> [Отрывок]:
◇ ◇ ◇ ◇ ◇
Михаил Соколов: Что интересно, в России тоже думают побороться с коррупцией.

Сергей Алексашенко: Кто?

Михаил Соколов: Рассказываю вам. Я узнал, что идет дискуссия между двумя министерствами – Министерством экономического развития и Министерством финансов. Министерство экономического развития предлагает поднять зарплату чиновникам для того, чтобы они не воровали, а жили за счет бюджета, к 2018 году в два с половиной раза. А представители Минфина говорят, что вроде бы хватит в два раза повысить, и они точно перестанут воровать. Но это может быть шуточное сравнение. Тем не менее, спор о повышении зарплат действительно идет. Как вы думаете, если повысить официальные зарплаты, оклады и прочее госчиновникам российским, это даст какой-то эффект?

Сергей Алексашенко: Если спор уже закончен. На прошлой неделе было заседание правительства и к 2018 году в 2,6 раза.

Михаил Соколов: Даже побольше?

Сергей Алексашенко: Даже побольше. Компромисс найден в нужном месте в 2,6 раза, даже лучше, чем самые оптимистические прогнозы Минэкономики. Конечно, это не даст никакого результата, потому что зарплата чиновникам очень быстро повышается в течение последних 10 лет. Я не говорю, что чиновникам надо очень мало платить. Просто одно дело им платить, а другое дело бороться с коррупцией. Нужно и то, и другое делать, просто повышение зарплаты недостаточно. Пока очень многие взятки растут пропорционально зарплатам. Если у чиновников зарплата выросла в два раза, то и барашек должен быть больше в два раза, когда вы к нему приходите. А потом есть такой процесс, как гонка зарплат среди разных категорий чиновников. И логика обычно следующая: сначала повышают федеральной службе охраны, вслед за ними приходит федеральная служба безопасности, вслед за ними приходит МВД, вслед за ними приходит налоговая полиция, после этого приходит администрация президента, после этого приходит Белый дом и говорит: а правительству тоже надо повышать.

Михаил Соколов: Регионы тоже.

Сергей Алексашенко: Всем поняли и все по-новой. Поэтому, я бы сказал, не борьба с коррупцией – это откровенное выравнивание зарплат разным уровням чиновников, потому что всем подняли, остался последний бюрократический слой.
◇ ◇ ◇ ◇ ◇
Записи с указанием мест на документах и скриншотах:
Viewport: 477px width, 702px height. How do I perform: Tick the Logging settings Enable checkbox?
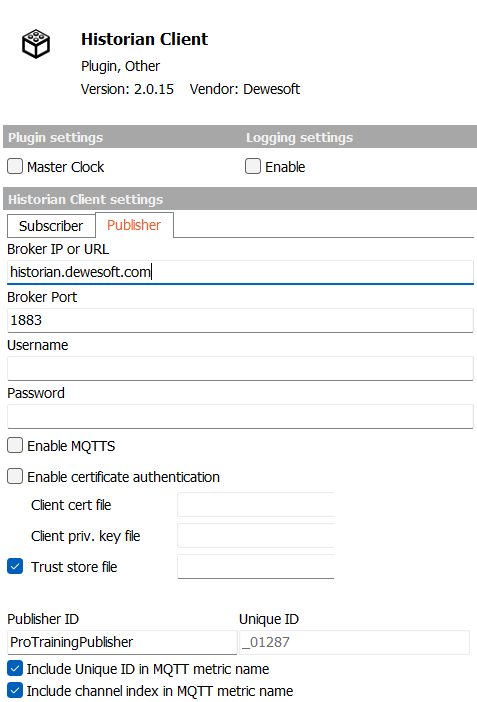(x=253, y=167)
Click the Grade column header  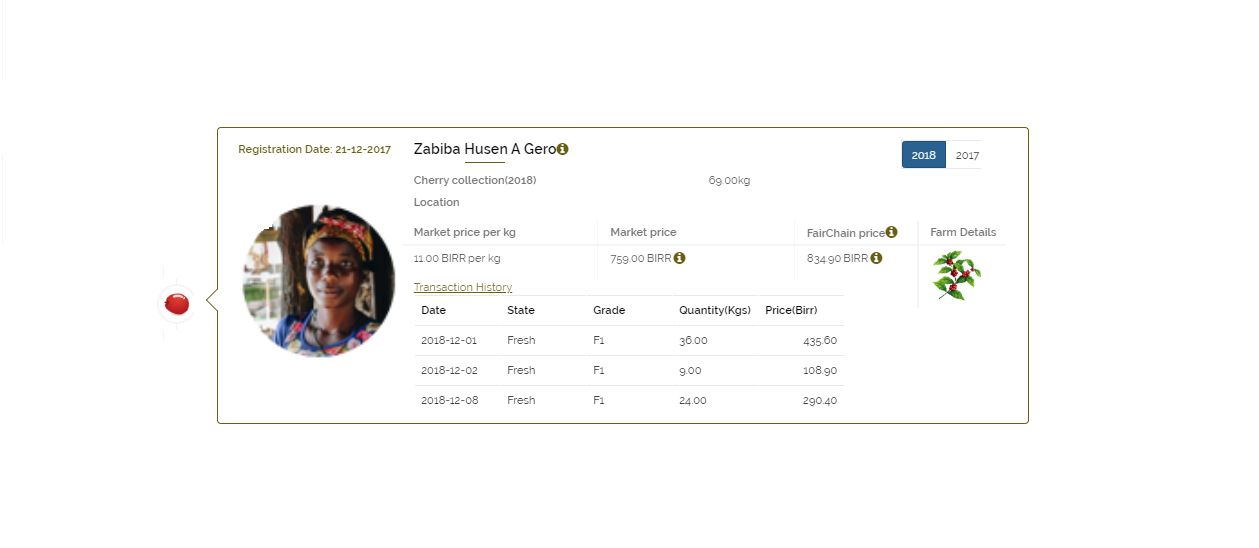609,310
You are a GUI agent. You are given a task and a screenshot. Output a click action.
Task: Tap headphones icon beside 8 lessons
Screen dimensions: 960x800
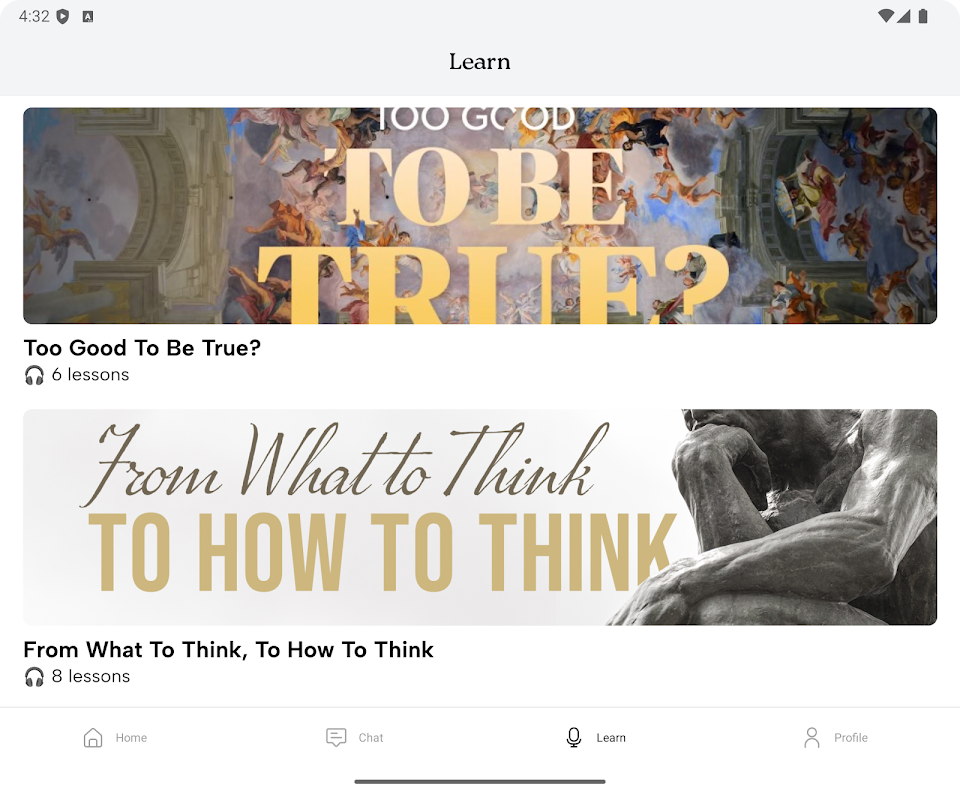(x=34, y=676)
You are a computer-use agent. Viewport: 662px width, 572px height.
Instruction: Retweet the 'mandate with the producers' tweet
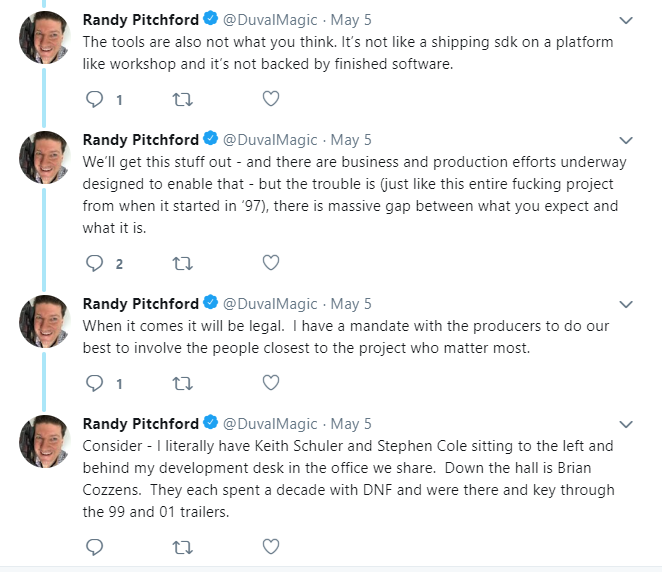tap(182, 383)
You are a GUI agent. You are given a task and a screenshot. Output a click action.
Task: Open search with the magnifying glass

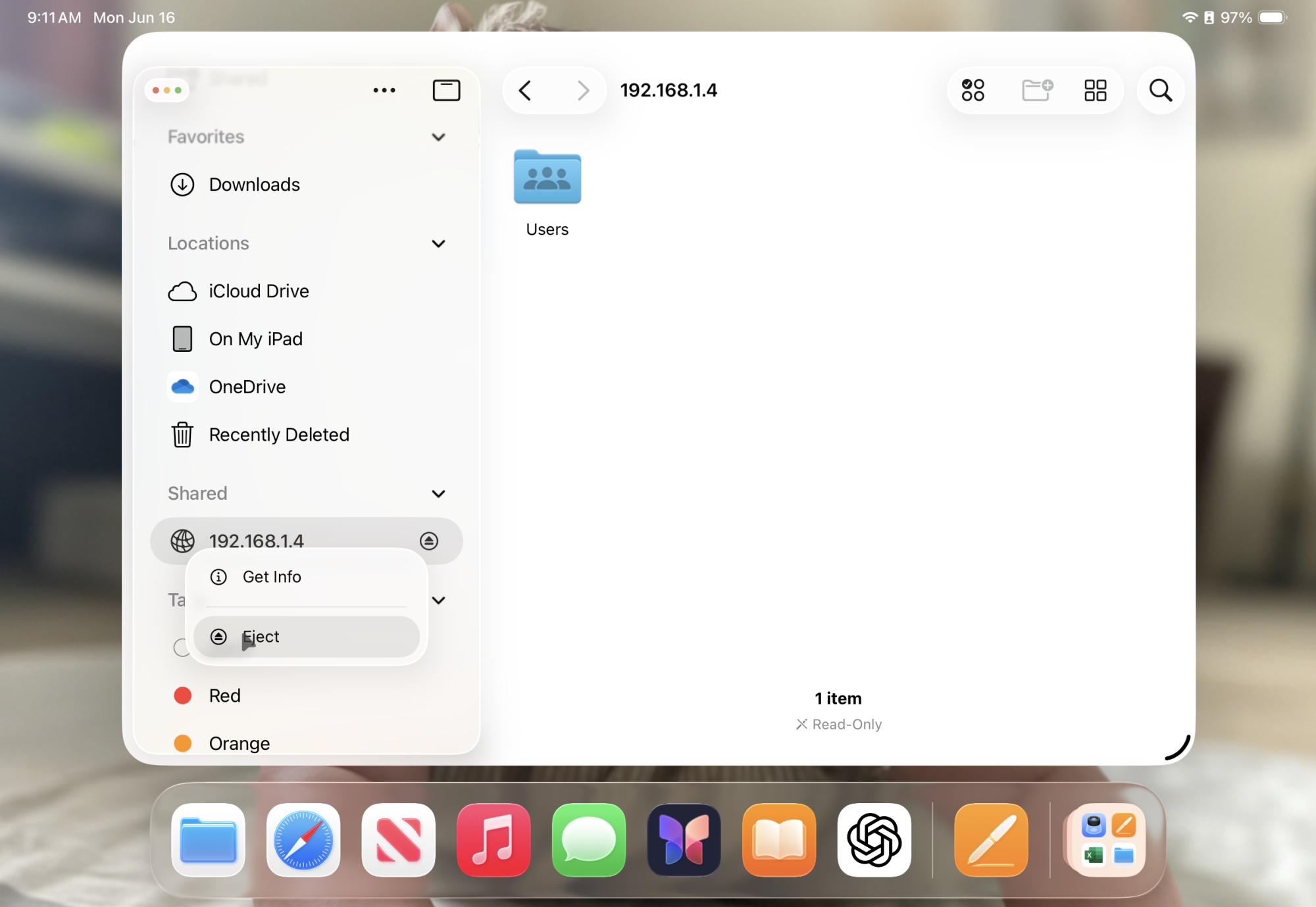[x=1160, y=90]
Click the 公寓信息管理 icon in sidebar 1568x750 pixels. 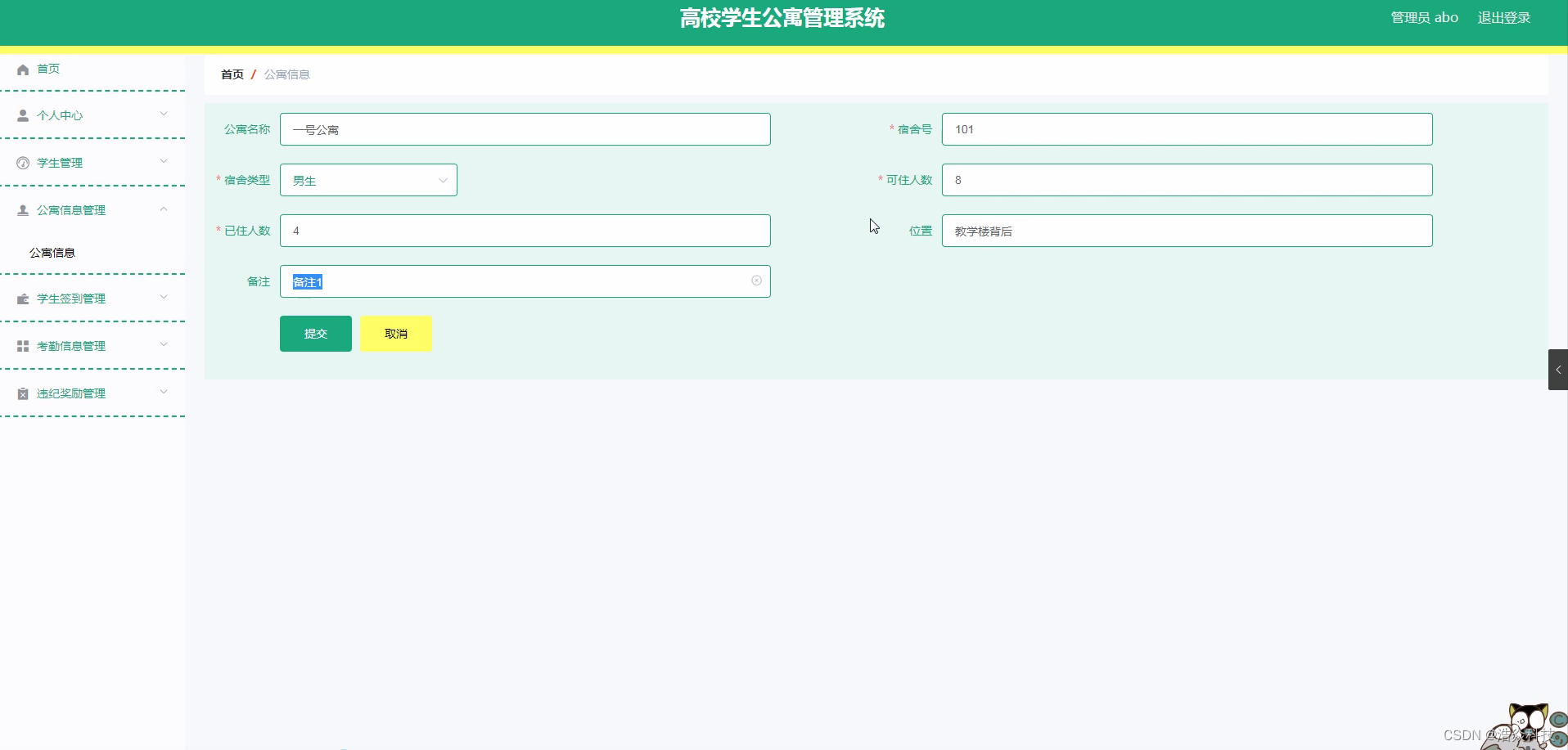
◇ ◇ ◇ ◇ ◇
> [Задания]:
A – Перескажите отрывок в двух предложениях.
B – Воспроизведите из отрывка участок от слов «Сергей Алексашенко: Кто?» до слов «даст какой-то эффект?» включительно.

> [Ответы]:
A – Михаил Соколов рассказывает о споре Министерства экономического развития и Министерства финансов о том, во сколько раз поднять зарплаты чиновникам к 2018 году, а Сергей Алексашенко отвечает, что на заседании правительства решили повысить их в 2,6 раза. По его мнению, это не даст результата в борьбе с коррупцией, потому что взятки растут пропорционально зарплатам, а само повышение — это выравнивание зарплат разным уровням чиновников.

B –
Сергей Алексашенко: Кто?

Михаил Соколов: Рассказываю вам. Я узнал, что идет дискуссия между двумя министерствами – Министерством экономического развития и Министерством финансов. Министерство экономического развития предлагает поднять зарплату чиновникам для того, чтобы они не воровали, а жили за счет бюджета, к 2018 году в два с половиной раза. А представители Минфина говорят, что вроде бы хватит в два раза повысить, и они точно перестанут воровать. Но это может быть шуточное сравнение. Тем не менее, спор о повышении зарплат действительно идет. Как вы думаете, если повысить официальные зарплаты, оклады и прочее госчиновникам российским, это даст какой-то эффект?